### Work request
Please write out only the lines from the one containing "Image resolution: width=951" through the last line of the listing. Do not include pictures.

══ Extracted data

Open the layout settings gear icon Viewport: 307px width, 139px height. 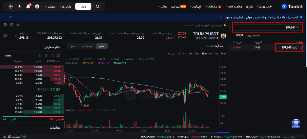point(5,25)
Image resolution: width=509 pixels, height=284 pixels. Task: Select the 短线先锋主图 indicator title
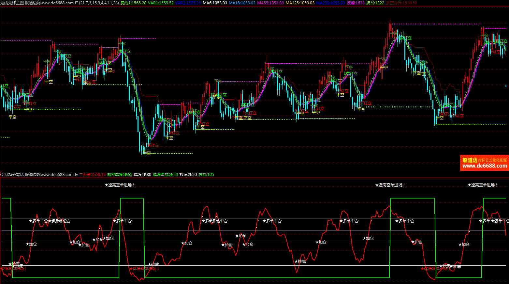[12, 3]
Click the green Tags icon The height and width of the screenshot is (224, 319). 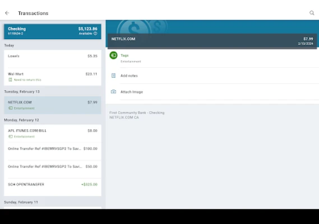pyautogui.click(x=113, y=55)
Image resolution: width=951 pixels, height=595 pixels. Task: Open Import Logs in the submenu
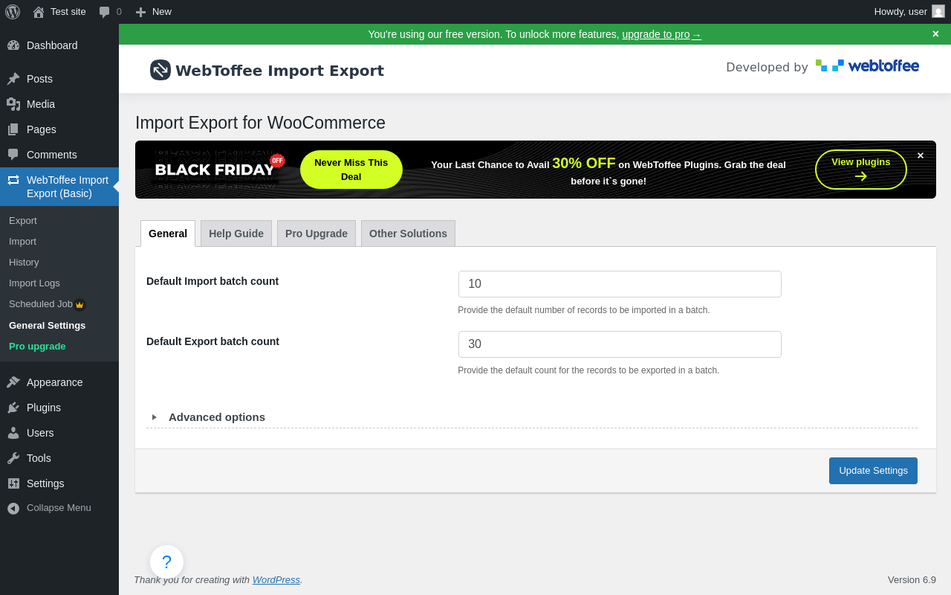(34, 283)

════

### Response to the exercise
Image resolution: width=951 pixels, height=595 pixels. Task: Open Import Logs in the submenu
(34, 283)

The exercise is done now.